Source material:
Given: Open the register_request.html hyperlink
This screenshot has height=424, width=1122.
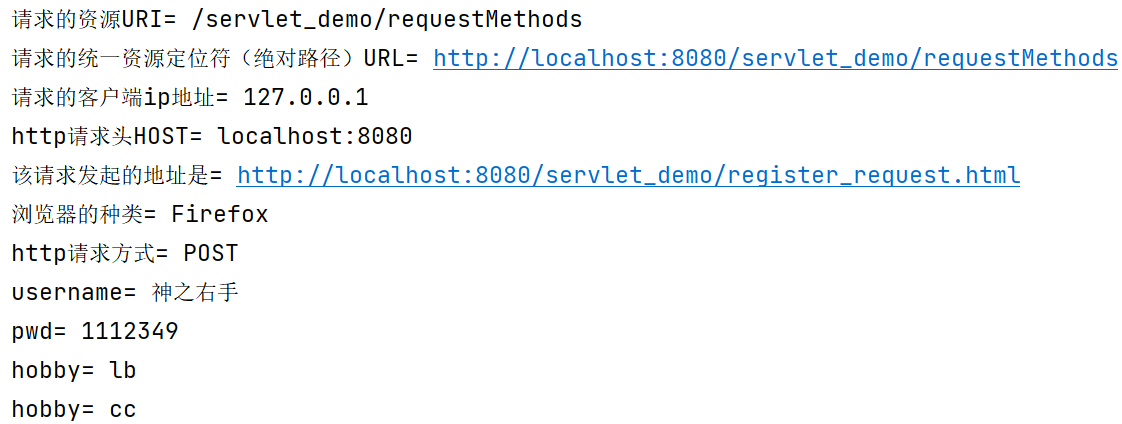Looking at the screenshot, I should (x=628, y=175).
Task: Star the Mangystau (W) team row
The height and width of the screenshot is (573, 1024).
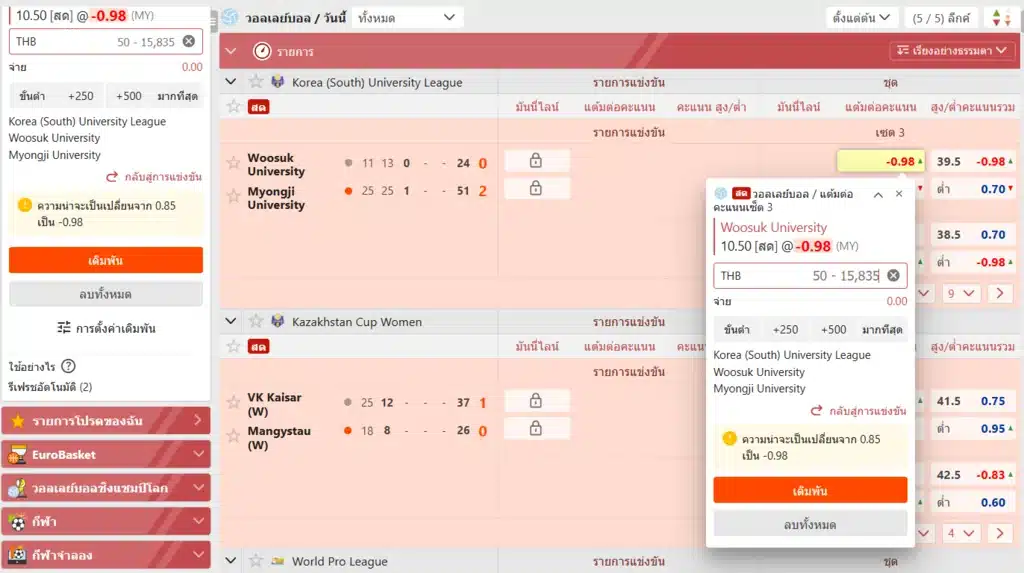Action: (x=233, y=431)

Task requirements: Everything from the line with "Task: Star the Mangystau (W) team row" through the end of the records above, and nothing else, is to be quoted exactly; please leave the pictures out.

Answer to this problem:
Task: Star the Mangystau (W) team row
The height and width of the screenshot is (573, 1024).
Action: (x=233, y=431)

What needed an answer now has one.